Je conçois que cette écotaxe doive être prioritairement affectée aux modes alternatifs de
transport, comme le transport ferroviaire, dont le développement est un levier précieux pour réduire
les émissions liées au trafic routier. Mais, dans la mesure où, pour la RCEA, l’Etat n’a prévu à court-
terme aucun investissement de ce type en Saône et Loire, notre Département était fondé à exiger
qu’une infime part du produit attendu de cette taxe nationale (15 millions, soient 1%) soit affectée non
pas à une autoroute nouvelle, mais à un itinéraire de transit européen et national, de surcroît seul axe
de desserte des populations en Saône et Loire. J’ai d’ailleurs le plaisir de joindre cette contribution à
ce courrier.

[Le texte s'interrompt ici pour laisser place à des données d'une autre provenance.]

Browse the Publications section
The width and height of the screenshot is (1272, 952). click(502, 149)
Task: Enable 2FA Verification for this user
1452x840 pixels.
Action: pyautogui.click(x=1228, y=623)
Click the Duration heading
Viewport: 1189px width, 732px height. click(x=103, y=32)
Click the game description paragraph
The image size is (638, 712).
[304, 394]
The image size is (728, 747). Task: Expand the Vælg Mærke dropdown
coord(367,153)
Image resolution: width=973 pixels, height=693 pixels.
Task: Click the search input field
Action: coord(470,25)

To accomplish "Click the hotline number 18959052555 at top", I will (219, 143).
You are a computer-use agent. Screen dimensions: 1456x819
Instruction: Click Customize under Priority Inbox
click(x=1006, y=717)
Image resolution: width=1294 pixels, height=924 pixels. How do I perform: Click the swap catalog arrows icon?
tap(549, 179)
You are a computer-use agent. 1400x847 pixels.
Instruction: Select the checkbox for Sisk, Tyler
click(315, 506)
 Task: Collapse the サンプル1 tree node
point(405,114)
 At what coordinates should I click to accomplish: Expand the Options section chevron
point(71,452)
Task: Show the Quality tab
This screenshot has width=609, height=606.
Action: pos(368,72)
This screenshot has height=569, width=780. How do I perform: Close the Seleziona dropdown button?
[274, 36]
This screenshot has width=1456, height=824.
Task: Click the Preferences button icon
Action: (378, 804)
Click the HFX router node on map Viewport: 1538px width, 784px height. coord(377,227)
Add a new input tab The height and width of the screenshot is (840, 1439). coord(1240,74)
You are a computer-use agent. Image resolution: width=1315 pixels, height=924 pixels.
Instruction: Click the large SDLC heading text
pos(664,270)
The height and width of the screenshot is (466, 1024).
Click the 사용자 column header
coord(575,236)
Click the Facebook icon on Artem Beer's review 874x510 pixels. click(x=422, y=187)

Elle est à mon sens un point d’équilibre entre un impératif de solidarité nationale et les
exigences de développement durable et de désenclavement économique de nos territoires.
Je veux vous assurer de toute ma détermination à promouvoir une politique ambitieuse
d’aménagement public des transports ferroviaires - passagers et fret - qui s’appuie sur les nécessaires
mutations écologiques vers lesquelles notre pays doit converger, en intégrant de nouveaux outils
efficaces en matière de protection de l’environnement et justes socialement. C’est dans cette
perspective que je défends l’utilité d’une taxe carbone qui concilie ces deux exigences.
Je vous prie de croire, Monsieur le Président, en l'assurance de ma considération
distinguée et de mon cordial dévouement.